Most complaints about heat pumps(whether air-to-air or ground-source) are because the systems weren't properly sized; try this little test - open your mouth wide and breathe out onto the back of your wrist - feels warm, right? Now, purse your lips and blow hard on the same spot - feels cool, right? Well, the air coming out of your mouth - both times - is at 98.6 F, but increased rate of flow makes it feel cooler. If a heating system is properly sized, you won't get that 'cold' heat feeling too many folks attribute to a heat pump, when in actuality it's attributable to improper sizing &/or installation.

An air-to-air heat pump would not be a good choice in SD, and straight electric heat would be cost-prohibitive, I would think.
Typically, geothermal heat pumps are only economically feasible for homes over a certain square-footage - probably below 1800 sq.ft., you'd have a hard time getting it to pay for itself over its lifetime.
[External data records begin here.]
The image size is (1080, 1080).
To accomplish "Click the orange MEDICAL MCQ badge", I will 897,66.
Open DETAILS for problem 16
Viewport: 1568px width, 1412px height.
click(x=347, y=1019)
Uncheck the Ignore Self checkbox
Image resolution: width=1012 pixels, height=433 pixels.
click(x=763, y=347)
They're usually quite a bit more expensive to install than a gas or oil furnace or air-to-air heat pump, but are much more energy-efficient to operate - saving you money over the long haul.

An energy audit of your home will identify other things that you can do - adding insulation, caulking around windows/doors, etc. - to improve the comfort level and energy efficiency of any heating/cooling system you install.

Check out the site linked below, as well as info at the CIMA website -

Here is a link that might be useful: Geothermal Consortium.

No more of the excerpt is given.